I’m back home from Vancouver. What a great week – in every way. I’ll try to share a few highlights here.
Updated Happiness Hints

First and foremost: after many years, the Happiness Hints have received a major update! Before the conference, I updated the hints based on all the feedback I’ve collected over the past few years. Then the hints were updated into a poster format and we printed it as part of the pgconf.dev poster session. Throughout the week, I continued collecting more feedback. I used a sharpie during the conference and marked up the poster with ideas. Special thanks to Laurenz Albe, David Rader, Sami Imseih, Ryan Booz and Nik Samokhvalov (Nik you weren’t at the conference but a happiness hint resulted from other discussions we’ve had). Of course I’m forgetting more people who gave feedback making the happiness hints better. After coming home from the conference, I incorporated all the notes I had – and the version that’s now published here at ardentperf.com is the latest & best version I’ve assembled so far.
Physical Replication and Postgres High Availability
An extraordinary number of postgres users rely on physical replication for high availability. It’s been around for a long time and it works well. Nonetheless, there are a few rough edges and over the years there have been various mailing list threads that haven’t fully been resolved.

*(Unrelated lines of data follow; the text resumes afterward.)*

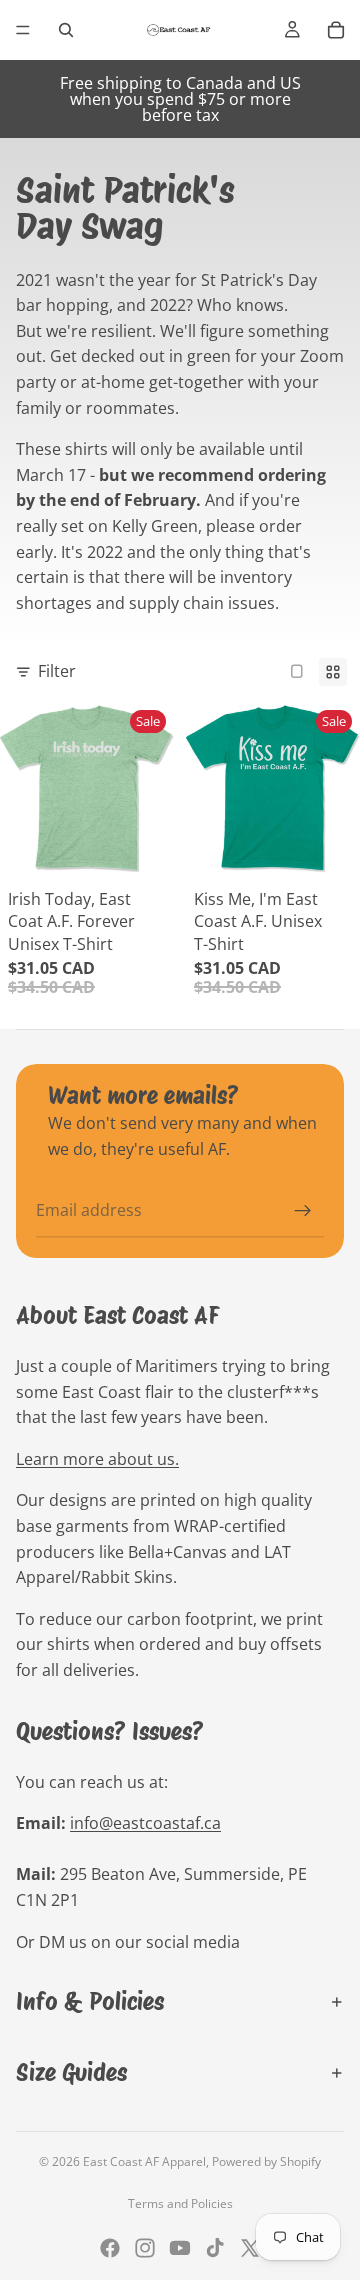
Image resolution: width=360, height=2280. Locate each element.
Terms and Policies (180, 2203)
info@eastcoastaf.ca (145, 1823)
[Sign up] (303, 1211)
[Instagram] (145, 2248)
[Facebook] (110, 2248)
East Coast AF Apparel (144, 2161)
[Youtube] (180, 2248)
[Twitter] (250, 2248)
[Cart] (336, 30)
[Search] (66, 30)
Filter (57, 671)
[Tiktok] (215, 2248)
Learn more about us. (97, 1459)
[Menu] (23, 30)
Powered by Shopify (266, 2161)
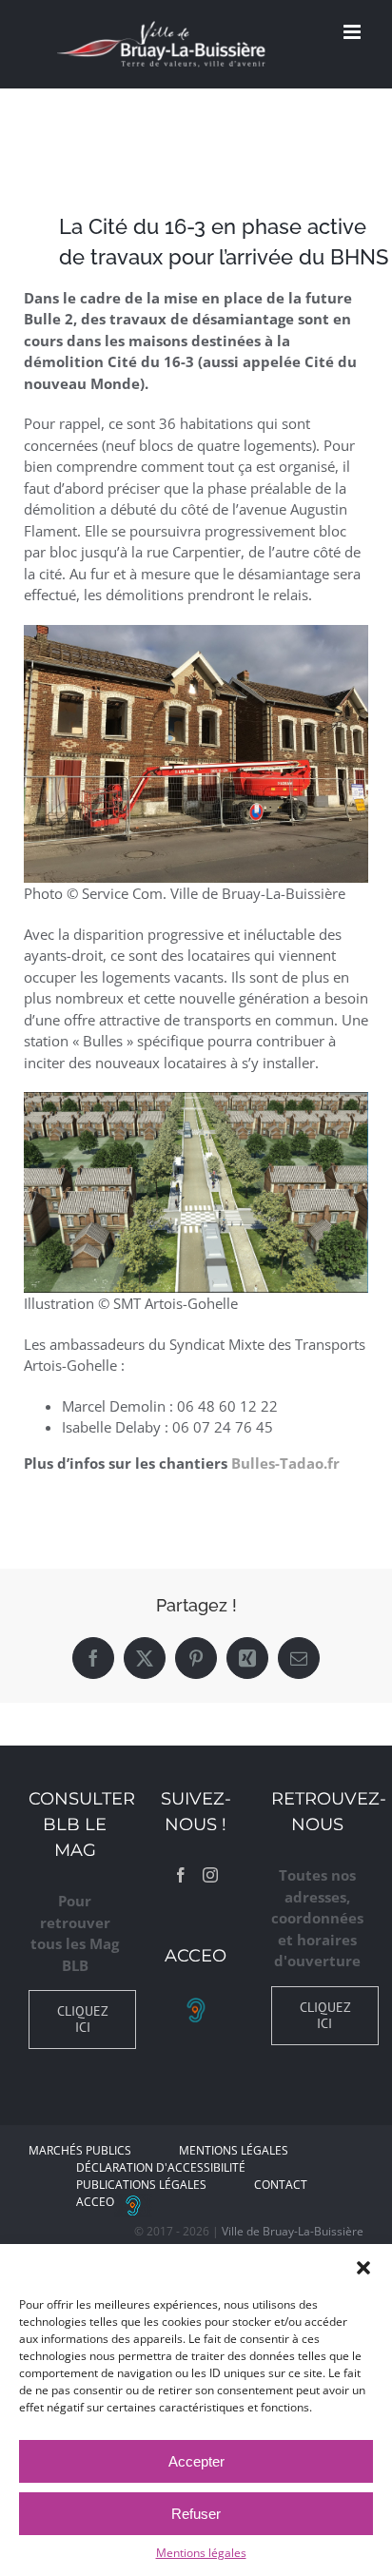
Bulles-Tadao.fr (285, 1463)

I proposed a Friday unconference session on this topic, and the topic received enough votes to be selected. Notes from the unconference are available on the Postgres wiki. But the discussion extended far beyond the unconference; there were also hallway discussions over coffee (thanks Thomas Munro) and then continuing discussions over dinner at Joey Burrard and beers at Steamworks (thanks Ants Aasma).
The first question that everybody asks is “should postgres have more HA capabilities in core”? And a discussion starting along these lines consumed the first half of the unconference.
But I thought the most interesting train of thought was something more incremental – an idea that Postgres is missing a fundamental/overarching concept or first principle which could make a lot of problems easier to solve – a concept around cluster topology. There are a few ways this could look. A function or a view like pg_nodes or something? The ability on a hot standby to query for all of the replicas in the topology? How about a function that could be called on a hot standby when the primary is unreachable and return a list of potential candidates for promotion to be a new primary?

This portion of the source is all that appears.